There are still wider questions, however, of what role the state should take this year and beyond, including when Baker’s successor takes office.
Dr. Paul Biddinger, chief of emergency preparedness at Massachusetts General Hospital and an outside adviser to the Baker administration throughout most of the pandemic, said the state should continue to “beat the drum” on everything from vaccines and boosters to available testing and therapeutics. But he also didn’t rule out officials reconsidering steeper measures if a more deadly variant were to emerge.
“I can’t speak for the state, but I don’t know if it will be fair to say that none of the previous measures would be off the table if the situation were to change dramatically,” he said.
Kate Walsh, chief executive of Boston Medical Center, said the state should “stand in and be the voice of patients and the public at large.”
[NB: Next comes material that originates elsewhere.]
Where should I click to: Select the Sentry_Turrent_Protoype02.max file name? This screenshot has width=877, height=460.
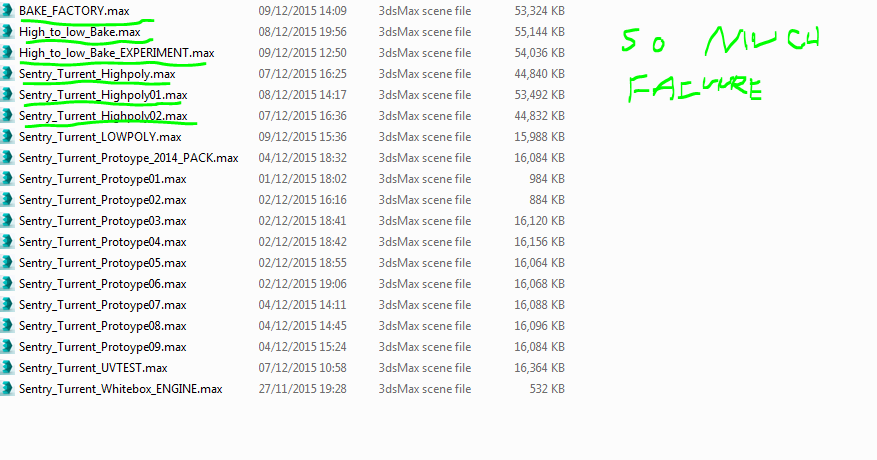[x=102, y=200]
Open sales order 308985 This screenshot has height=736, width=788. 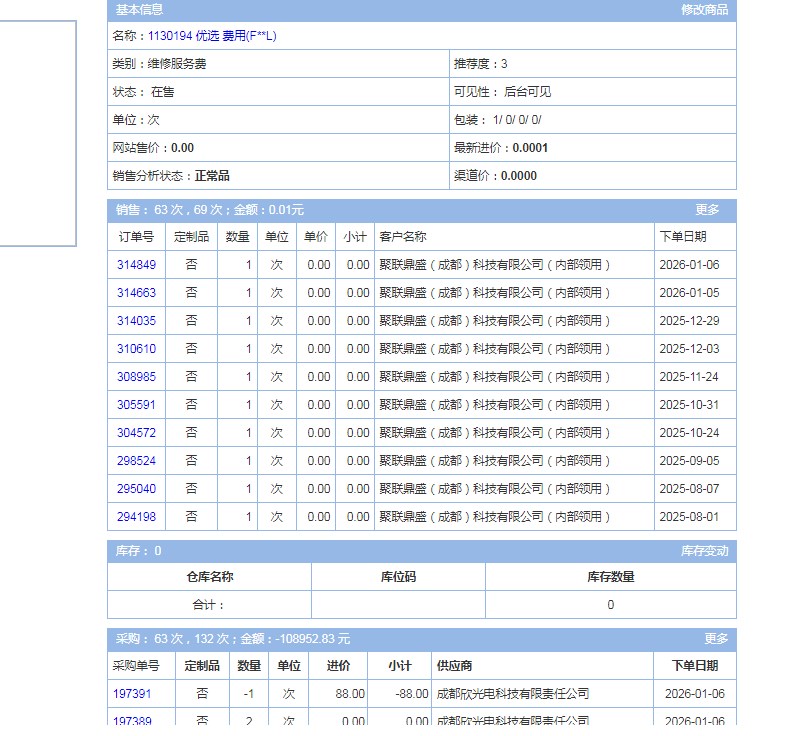click(x=136, y=377)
“Whether that’s resources, whether that’s public education. . . their job is to make sure that we, the health care sector, are as ready as we can be,” she said.
After two-plus years, addressing COVID — once measured in travel restrictions and mask rules — is baked into the state’s work in other ways, Baker said. When he speaks with other governors now, the focus of most conversations is not how to deal with the virus, but what “COVID left,” he said: behavioral health challenges, learning gaps in schools, distributing federal funds.
“I don’t think we think of it as kind of front-and-center stuff. We think of it as part of what we just do,” Baker said of navigating the virus. “It’s like following traffic and dealing with all the other issues that come with the job.”
Baker then paused. “Like filling potholes.”